(Data records)
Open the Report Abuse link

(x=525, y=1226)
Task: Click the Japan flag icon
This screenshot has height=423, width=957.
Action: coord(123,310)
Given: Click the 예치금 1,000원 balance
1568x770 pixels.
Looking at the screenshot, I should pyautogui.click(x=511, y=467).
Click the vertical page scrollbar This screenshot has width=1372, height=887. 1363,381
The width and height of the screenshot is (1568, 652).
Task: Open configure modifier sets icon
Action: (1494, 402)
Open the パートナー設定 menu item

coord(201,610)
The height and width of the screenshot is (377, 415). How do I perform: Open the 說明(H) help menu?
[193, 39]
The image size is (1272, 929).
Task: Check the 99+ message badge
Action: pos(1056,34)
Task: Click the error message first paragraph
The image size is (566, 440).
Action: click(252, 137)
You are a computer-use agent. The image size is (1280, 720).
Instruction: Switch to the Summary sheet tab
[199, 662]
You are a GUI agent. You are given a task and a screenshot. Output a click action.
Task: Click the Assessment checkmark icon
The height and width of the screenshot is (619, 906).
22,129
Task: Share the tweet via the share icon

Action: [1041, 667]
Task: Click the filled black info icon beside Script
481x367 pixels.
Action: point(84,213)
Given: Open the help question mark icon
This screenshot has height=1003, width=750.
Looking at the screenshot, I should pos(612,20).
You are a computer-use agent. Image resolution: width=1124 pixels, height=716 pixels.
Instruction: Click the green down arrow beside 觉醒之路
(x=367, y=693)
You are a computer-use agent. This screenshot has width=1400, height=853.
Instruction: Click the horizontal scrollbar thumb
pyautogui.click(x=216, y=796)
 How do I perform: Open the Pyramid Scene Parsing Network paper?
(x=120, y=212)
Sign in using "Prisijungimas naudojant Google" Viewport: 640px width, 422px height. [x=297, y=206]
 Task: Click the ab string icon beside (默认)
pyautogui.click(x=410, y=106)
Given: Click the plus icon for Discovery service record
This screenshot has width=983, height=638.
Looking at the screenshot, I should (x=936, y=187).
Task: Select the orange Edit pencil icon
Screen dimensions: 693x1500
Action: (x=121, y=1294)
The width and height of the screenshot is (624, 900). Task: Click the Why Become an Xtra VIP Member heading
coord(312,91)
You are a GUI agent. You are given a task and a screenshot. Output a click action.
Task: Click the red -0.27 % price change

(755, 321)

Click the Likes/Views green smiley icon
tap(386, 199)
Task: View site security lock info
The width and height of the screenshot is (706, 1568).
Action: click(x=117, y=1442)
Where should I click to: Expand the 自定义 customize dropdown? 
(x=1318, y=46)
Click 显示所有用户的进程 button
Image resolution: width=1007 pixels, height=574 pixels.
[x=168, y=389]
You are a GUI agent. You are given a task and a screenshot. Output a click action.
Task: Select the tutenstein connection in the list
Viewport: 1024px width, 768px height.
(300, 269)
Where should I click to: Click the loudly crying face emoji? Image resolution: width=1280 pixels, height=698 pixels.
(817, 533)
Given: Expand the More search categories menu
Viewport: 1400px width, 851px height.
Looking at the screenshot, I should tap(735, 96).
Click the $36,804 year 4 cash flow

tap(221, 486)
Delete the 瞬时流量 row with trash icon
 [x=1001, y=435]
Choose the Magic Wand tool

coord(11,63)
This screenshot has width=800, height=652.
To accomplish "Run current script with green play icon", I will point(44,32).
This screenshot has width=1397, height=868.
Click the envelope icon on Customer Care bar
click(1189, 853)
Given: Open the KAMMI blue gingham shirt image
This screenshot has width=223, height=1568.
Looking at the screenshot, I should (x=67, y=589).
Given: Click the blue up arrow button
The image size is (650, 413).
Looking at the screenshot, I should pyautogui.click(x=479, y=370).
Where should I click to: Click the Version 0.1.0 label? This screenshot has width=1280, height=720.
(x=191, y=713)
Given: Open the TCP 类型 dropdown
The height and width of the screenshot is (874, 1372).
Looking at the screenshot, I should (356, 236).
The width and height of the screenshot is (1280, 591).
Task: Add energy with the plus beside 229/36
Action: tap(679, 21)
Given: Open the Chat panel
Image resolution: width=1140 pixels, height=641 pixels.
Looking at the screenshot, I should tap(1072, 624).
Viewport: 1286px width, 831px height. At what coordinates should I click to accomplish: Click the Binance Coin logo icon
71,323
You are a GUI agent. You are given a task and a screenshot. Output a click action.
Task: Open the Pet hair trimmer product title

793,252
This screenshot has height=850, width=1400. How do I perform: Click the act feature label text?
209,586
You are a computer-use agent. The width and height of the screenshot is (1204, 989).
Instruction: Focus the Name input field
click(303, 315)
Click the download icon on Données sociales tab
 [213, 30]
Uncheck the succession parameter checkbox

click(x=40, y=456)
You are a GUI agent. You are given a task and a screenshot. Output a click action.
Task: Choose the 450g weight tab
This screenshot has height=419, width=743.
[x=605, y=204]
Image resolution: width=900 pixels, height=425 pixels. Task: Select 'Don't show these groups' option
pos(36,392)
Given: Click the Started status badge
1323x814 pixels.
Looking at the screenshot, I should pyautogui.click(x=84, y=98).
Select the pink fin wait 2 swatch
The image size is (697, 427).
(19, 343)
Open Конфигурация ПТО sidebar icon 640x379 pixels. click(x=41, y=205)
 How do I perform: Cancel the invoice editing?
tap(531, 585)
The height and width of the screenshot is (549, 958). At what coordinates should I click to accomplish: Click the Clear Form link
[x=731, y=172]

(Task goal)
Retype the records above without changing a single word.

(Answer for this exercise)
Open the Report Abuse link

(x=525, y=1226)
Task: Click the Japan flag icon
This screenshot has height=423, width=957.
Action: coord(123,310)
Given: Click the 예치금 1,000원 balance
1568x770 pixels.
Looking at the screenshot, I should pyautogui.click(x=511, y=467).
Click the vertical page scrollbar This screenshot has width=1372, height=887. 1363,381
The width and height of the screenshot is (1568, 652).
Task: Open configure modifier sets icon
Action: (1494, 402)
Open the パートナー設定 menu item

coord(201,610)
The height and width of the screenshot is (377, 415). How do I perform: Open the 說明(H) help menu?
[193, 39]
The image size is (1272, 929).
Task: Check the 99+ message badge
Action: pos(1056,34)
Task: Click the error message first paragraph
The image size is (566, 440).
Action: click(252, 137)
You are a computer-use agent. The image size is (1280, 720).
Instruction: Switch to the Summary sheet tab
[199, 662]
You are a GUI agent. You are given a task and a screenshot. Output a click action.
Task: Click the Assessment checkmark icon
The height and width of the screenshot is (619, 906).
22,129
Task: Share the tweet via the share icon

Action: [1041, 667]
Task: Click the filled black info icon beside Script
481x367 pixels.
Action: point(84,213)
Given: Open the help question mark icon
This screenshot has height=1003, width=750.
Looking at the screenshot, I should pos(612,20).
You are a computer-use agent. Image resolution: width=1124 pixels, height=716 pixels.
Instruction: Click the green down arrow beside 觉醒之路
(x=367, y=693)
You are a computer-use agent. This screenshot has width=1400, height=853.
Instruction: Click the horizontal scrollbar thumb
pyautogui.click(x=216, y=796)
 How do I perform: Open the Pyramid Scene Parsing Network paper?
(x=120, y=212)
Sign in using "Prisijungimas naudojant Google" Viewport: 640px width, 422px height. [x=297, y=206]
 Task: Click the ab string icon beside (默认)
pyautogui.click(x=410, y=106)
Given: Click the plus icon for Discovery service record
This screenshot has width=983, height=638.
Looking at the screenshot, I should (x=936, y=187).
Task: Select the orange Edit pencil icon
Screen dimensions: 693x1500
Action: (x=121, y=1294)
The width and height of the screenshot is (624, 900). Task: Click the Why Become an Xtra VIP Member heading
coord(312,91)
You are a GUI agent. You are given a task and a screenshot. Output a click action.
Task: Click the red -0.27 % price change

(755, 321)

Click the Likes/Views green smiley icon
tap(386, 199)
Task: View site security lock info
The width and height of the screenshot is (706, 1568).
Action: click(x=117, y=1442)
Where should I click to: Expand the 自定义 customize dropdown? 
(x=1318, y=46)
Click 显示所有用户的进程 button
Image resolution: width=1007 pixels, height=574 pixels.
[x=168, y=389]
You are a GUI agent. You are given a task and a screenshot. Output a click action.
Task: Select the tutenstein connection in the list
Viewport: 1024px width, 768px height.
(300, 269)
Where should I click to: Click the loudly crying face emoji? Image resolution: width=1280 pixels, height=698 pixels.
(817, 533)
Given: Expand the More search categories menu
Viewport: 1400px width, 851px height.
Looking at the screenshot, I should tap(735, 96).
Click the $36,804 year 4 cash flow

tap(221, 486)
Delete the 瞬时流量 row with trash icon
 [x=1001, y=435]
Choose the Magic Wand tool

coord(11,63)
This screenshot has width=800, height=652.
To accomplish "Run current script with green play icon", I will point(44,32).
This screenshot has width=1397, height=868.
Click the envelope icon on Customer Care bar
click(1189, 853)
Given: Open the KAMMI blue gingham shirt image
This screenshot has width=223, height=1568.
Looking at the screenshot, I should (x=67, y=589).
Given: Click the blue up arrow button
The image size is (650, 413).
Looking at the screenshot, I should pyautogui.click(x=479, y=370).
Where should I click to: Click the Version 0.1.0 label? This screenshot has width=1280, height=720.
(x=191, y=713)
Given: Open the TCP 类型 dropdown
The height and width of the screenshot is (874, 1372).
Looking at the screenshot, I should (356, 236).
The width and height of the screenshot is (1280, 591).
Task: Add energy with the plus beside 229/36
Action: tap(679, 21)
Given: Open the Chat panel
Image resolution: width=1140 pixels, height=641 pixels.
Looking at the screenshot, I should tap(1072, 624).
Viewport: 1286px width, 831px height. At what coordinates should I click to accomplish: Click the Binance Coin logo icon
71,323
You are a GUI agent. You are given a task and a screenshot. Output a click action.
Task: Open the Pet hair trimmer product title

793,252
This screenshot has height=850, width=1400. How do I perform: Click the act feature label text?
209,586
You are a computer-use agent. The width and height of the screenshot is (1204, 989).
Instruction: Focus the Name input field
click(303, 315)
Click the download icon on Données sociales tab
 [213, 30]
Uncheck the succession parameter checkbox

click(x=40, y=456)
You are a GUI agent. You are given a task and a screenshot. Output a click action.
Task: Choose the 450g weight tab
This screenshot has height=419, width=743.
[x=605, y=204]
Image resolution: width=900 pixels, height=425 pixels. Task: Select 'Don't show these groups' option
pos(36,392)
Given: Click the Started status badge
1323x814 pixels.
Looking at the screenshot, I should pyautogui.click(x=84, y=98).
Select the pink fin wait 2 swatch
The image size is (697, 427).
(19, 343)
Open Конфигурация ПТО sidebar icon 640x379 pixels. click(x=41, y=205)
 How do I perform: Cancel the invoice editing?
tap(531, 585)
The height and width of the screenshot is (549, 958). At what coordinates should I click to accomplish: Click the Clear Form link
[x=731, y=172]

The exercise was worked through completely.